Source records Block Start

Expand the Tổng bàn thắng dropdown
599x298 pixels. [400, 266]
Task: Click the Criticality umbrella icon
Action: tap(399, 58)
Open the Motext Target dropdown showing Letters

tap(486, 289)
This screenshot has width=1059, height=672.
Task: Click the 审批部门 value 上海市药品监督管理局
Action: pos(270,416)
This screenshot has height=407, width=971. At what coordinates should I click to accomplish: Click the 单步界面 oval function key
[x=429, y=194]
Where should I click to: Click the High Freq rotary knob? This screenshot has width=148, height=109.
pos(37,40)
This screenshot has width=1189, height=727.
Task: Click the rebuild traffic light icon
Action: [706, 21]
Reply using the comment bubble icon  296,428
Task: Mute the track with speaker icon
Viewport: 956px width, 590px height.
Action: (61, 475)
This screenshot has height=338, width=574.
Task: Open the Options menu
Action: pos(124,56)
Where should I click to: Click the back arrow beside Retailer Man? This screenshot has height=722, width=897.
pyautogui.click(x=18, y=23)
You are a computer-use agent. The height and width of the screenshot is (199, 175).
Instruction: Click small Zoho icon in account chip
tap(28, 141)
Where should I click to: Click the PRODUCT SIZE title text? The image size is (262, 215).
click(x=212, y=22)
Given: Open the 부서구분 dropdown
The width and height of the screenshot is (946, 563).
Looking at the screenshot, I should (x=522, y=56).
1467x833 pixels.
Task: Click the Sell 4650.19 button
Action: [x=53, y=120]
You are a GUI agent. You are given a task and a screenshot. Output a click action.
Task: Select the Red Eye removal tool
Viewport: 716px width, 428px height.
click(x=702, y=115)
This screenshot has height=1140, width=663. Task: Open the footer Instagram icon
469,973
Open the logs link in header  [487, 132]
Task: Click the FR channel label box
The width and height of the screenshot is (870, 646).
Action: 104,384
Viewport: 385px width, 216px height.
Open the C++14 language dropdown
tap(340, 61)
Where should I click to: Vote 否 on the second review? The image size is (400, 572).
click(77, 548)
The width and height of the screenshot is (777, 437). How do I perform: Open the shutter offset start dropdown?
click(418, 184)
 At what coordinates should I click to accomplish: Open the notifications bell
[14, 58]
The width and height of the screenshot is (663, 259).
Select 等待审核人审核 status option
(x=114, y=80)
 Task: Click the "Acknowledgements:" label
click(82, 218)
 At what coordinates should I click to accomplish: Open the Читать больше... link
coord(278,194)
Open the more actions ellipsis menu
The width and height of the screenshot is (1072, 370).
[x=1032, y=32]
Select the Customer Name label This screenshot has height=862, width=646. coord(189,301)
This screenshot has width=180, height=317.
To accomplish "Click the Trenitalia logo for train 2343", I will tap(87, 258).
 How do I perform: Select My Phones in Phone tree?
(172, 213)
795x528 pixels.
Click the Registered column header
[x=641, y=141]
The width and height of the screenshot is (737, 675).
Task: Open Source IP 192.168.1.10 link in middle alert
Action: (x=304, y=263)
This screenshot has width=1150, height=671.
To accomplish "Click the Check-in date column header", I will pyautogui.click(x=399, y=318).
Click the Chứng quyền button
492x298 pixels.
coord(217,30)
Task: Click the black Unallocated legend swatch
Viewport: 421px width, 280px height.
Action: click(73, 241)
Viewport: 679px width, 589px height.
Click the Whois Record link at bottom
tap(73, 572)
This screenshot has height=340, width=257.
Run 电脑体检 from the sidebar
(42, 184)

Source records Block End

Task prompt.
Retype all of the entries exactly, please.

Response below.
Expand the Tổng bàn thắng dropdown
599x298 pixels. [400, 266]
Task: Click the Criticality umbrella icon
Action: tap(399, 58)
Open the Motext Target dropdown showing Letters

tap(486, 289)
This screenshot has width=1059, height=672.
Task: Click the 审批部门 value 上海市药品监督管理局
Action: pos(270,416)
This screenshot has height=407, width=971. At what coordinates should I click to accomplish: Click the 单步界面 oval function key
[x=429, y=194]
Where should I click to: Click the High Freq rotary knob? This screenshot has width=148, height=109.
pos(37,40)
This screenshot has width=1189, height=727.
Task: Click the rebuild traffic light icon
Action: [706, 21]
Reply using the comment bubble icon  296,428
Task: Mute the track with speaker icon
Viewport: 956px width, 590px height.
Action: (61, 475)
This screenshot has height=338, width=574.
Task: Open the Options menu
Action: pos(124,56)
Where should I click to: Click the back arrow beside Retailer Man? This screenshot has height=722, width=897.
pyautogui.click(x=18, y=23)
You are a computer-use agent. The height and width of the screenshot is (199, 175).
Instruction: Click small Zoho icon in account chip
tap(28, 141)
Where should I click to: Click the PRODUCT SIZE title text? The image size is (262, 215).
click(x=212, y=22)
Given: Open the 부서구분 dropdown
The width and height of the screenshot is (946, 563).
Looking at the screenshot, I should (x=522, y=56).
1467x833 pixels.
Task: Click the Sell 4650.19 button
Action: [x=53, y=120]
You are a GUI agent. You are given a task and a screenshot. Output a click action.
Task: Select the Red Eye removal tool
Viewport: 716px width, 428px height.
click(x=702, y=115)
This screenshot has height=1140, width=663. Task: Open the footer Instagram icon
469,973
Open the logs link in header  [487, 132]
Task: Click the FR channel label box
The width and height of the screenshot is (870, 646).
Action: 104,384
Viewport: 385px width, 216px height.
Open the C++14 language dropdown
tap(340, 61)
Where should I click to: Vote 否 on the second review? The image size is (400, 572).
click(77, 548)
The width and height of the screenshot is (777, 437). How do I perform: Open the shutter offset start dropdown?
click(418, 184)
 At what coordinates should I click to accomplish: Open the notifications bell
[14, 58]
The width and height of the screenshot is (663, 259).
Select 等待审核人审核 status option
(x=114, y=80)
 Task: Click the "Acknowledgements:" label
click(82, 218)
 At what coordinates should I click to accomplish: Open the Читать больше... link
coord(278,194)
Open the more actions ellipsis menu
The width and height of the screenshot is (1072, 370).
[x=1032, y=32]
Select the Customer Name label This screenshot has height=862, width=646. coord(189,301)
This screenshot has width=180, height=317.
To accomplish "Click the Trenitalia logo for train 2343", I will tap(87, 258).
 How do I perform: Select My Phones in Phone tree?
(172, 213)
795x528 pixels.
Click the Registered column header
[x=641, y=141]
The width and height of the screenshot is (737, 675).
Task: Open Source IP 192.168.1.10 link in middle alert
Action: (x=304, y=263)
This screenshot has width=1150, height=671.
To accomplish "Click the Check-in date column header", I will pyautogui.click(x=399, y=318).
Click the Chứng quyền button
492x298 pixels.
coord(217,30)
Task: Click the black Unallocated legend swatch
Viewport: 421px width, 280px height.
Action: click(73, 241)
Viewport: 679px width, 589px height.
Click the Whois Record link at bottom
tap(73, 572)
This screenshot has height=340, width=257.
Run 电脑体检 from the sidebar
(42, 184)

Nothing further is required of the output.